= Furio Bordon =

Italian playwright

Furio Bordon was born and lives in Trieste, Italy.

He graduated in Law and practised briefly as a solicitor, but he left the legal profession at the age of 25, in order to become a full-time writer and director.

He started his career as a playwright at the age of 20 with a TV play produced by the Italian National Television (RAI). His first theatre play was produced one year later by the Trieste Regional Theatre, one of the major public theatres in Italy. Since then, he has written numerous scripts, which have been performed on stage, and broadcast on television and radio.

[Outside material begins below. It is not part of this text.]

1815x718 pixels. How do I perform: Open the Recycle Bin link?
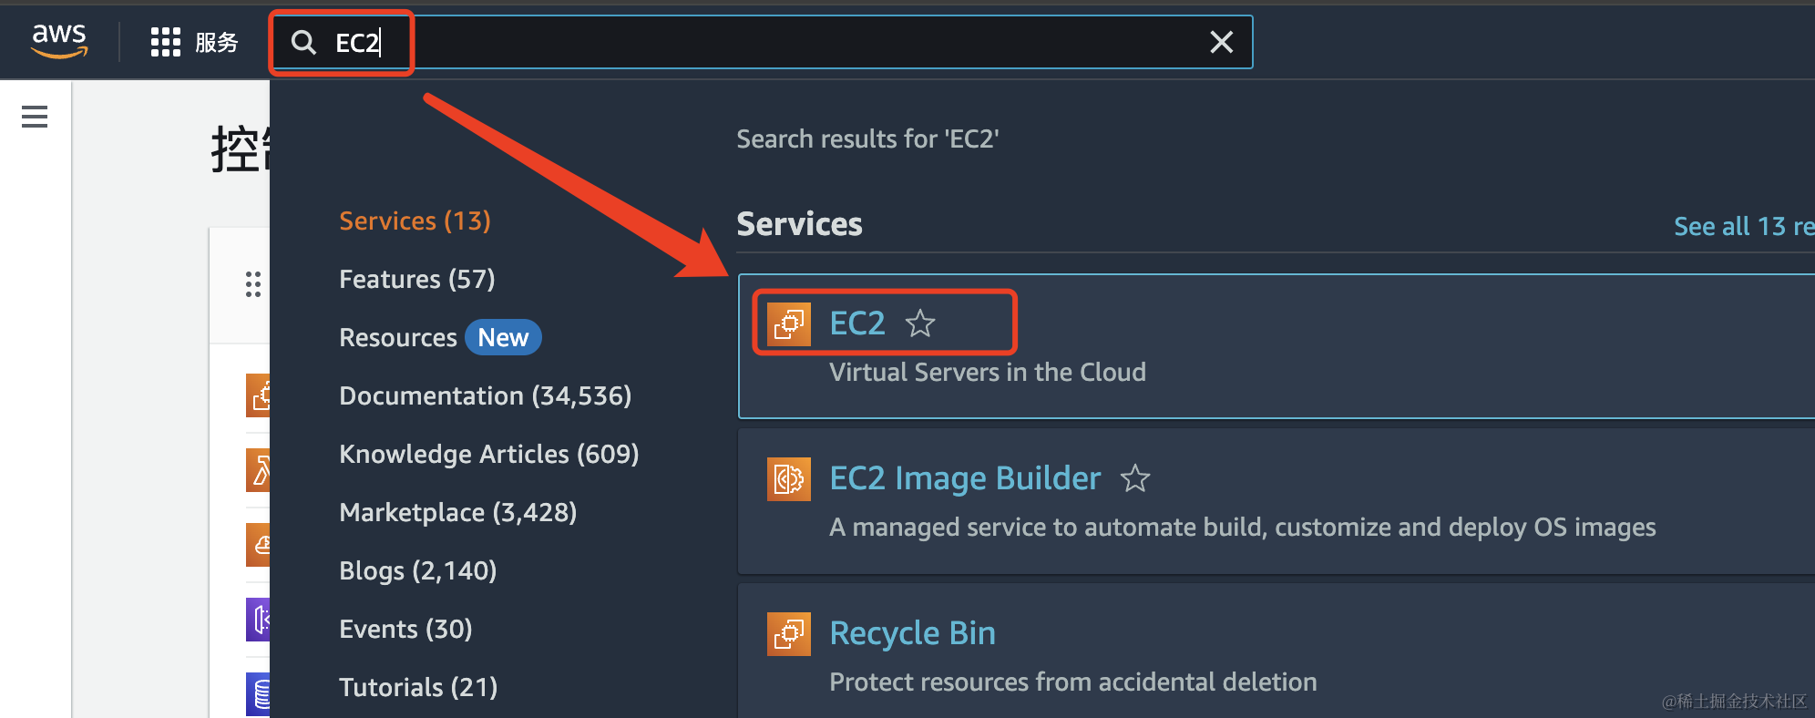(x=912, y=633)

In 1994, his Caro Elvis, Cara Janis (Dear Elvis, Dear Janis) was awarded with the I.D.I. (Italian Drama Institute) Prize for Best New Play of the Year.
His play entitled Le ultime lune (The Last Moons), shortlisted for the I.D.I. Prize in 1993, was performed in Italy by Marcello Mastroianni in 1995 and 1996. Afterwards it was reprised by Gastone Moschin (1998) and eventually by Gianrico Tedeschi for ten consecutive seasons (2000–2010). To date, the play has been translated and produced in 20 foreign countries.

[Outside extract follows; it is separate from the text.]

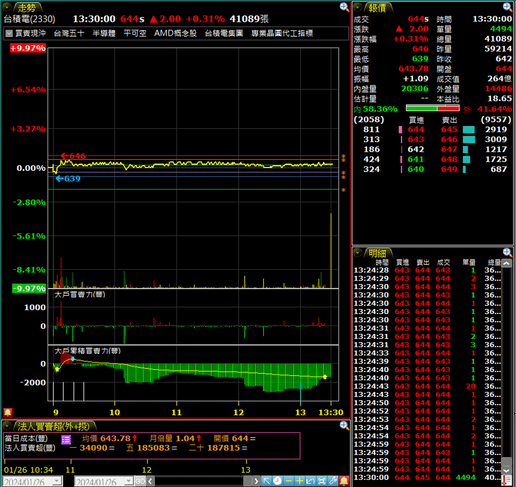This screenshot has height=487, width=516.
Task: Expand the round menu button beside 明細 tab
Action: [358, 253]
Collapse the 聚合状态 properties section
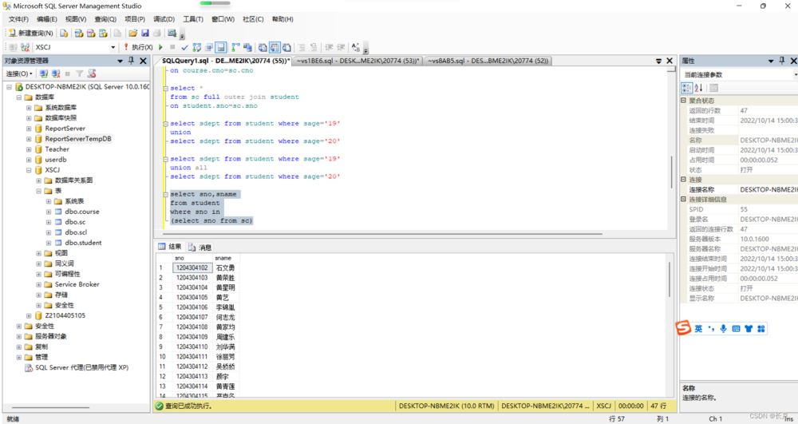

His literary output includes four novels: Giochi di mano (Sleight of Hand), published by Mondadori in 1974, shortlisted for the Viareggio Prize and the Sila Prize, reissued by Sellerio in 2009; Il canto dell’orco (The Ogre’s Song), published by Longanesi in 1985, shortlisted for the Dessì Prize, reissued by Sellerio in 2007; Il favorito degli dei (The Favourite of the Gods), published by Studio Tesi in 1998; La città scura (The Dark City), published by Marsilio in 1994.

As a screenwriter, he has worked with director Valerio Zurlini and producers Franco Cristaldi, Carlo Ponti and Goffredo Lombardo.

Director, artistic manager of theatres and festivals, playwright, he has achieved a remarkable appreciation by audience and critics both at home and abroad (Prix du Theatre 2003 in Brussels, Premio Internazionale Flaiano 2010 in Italy).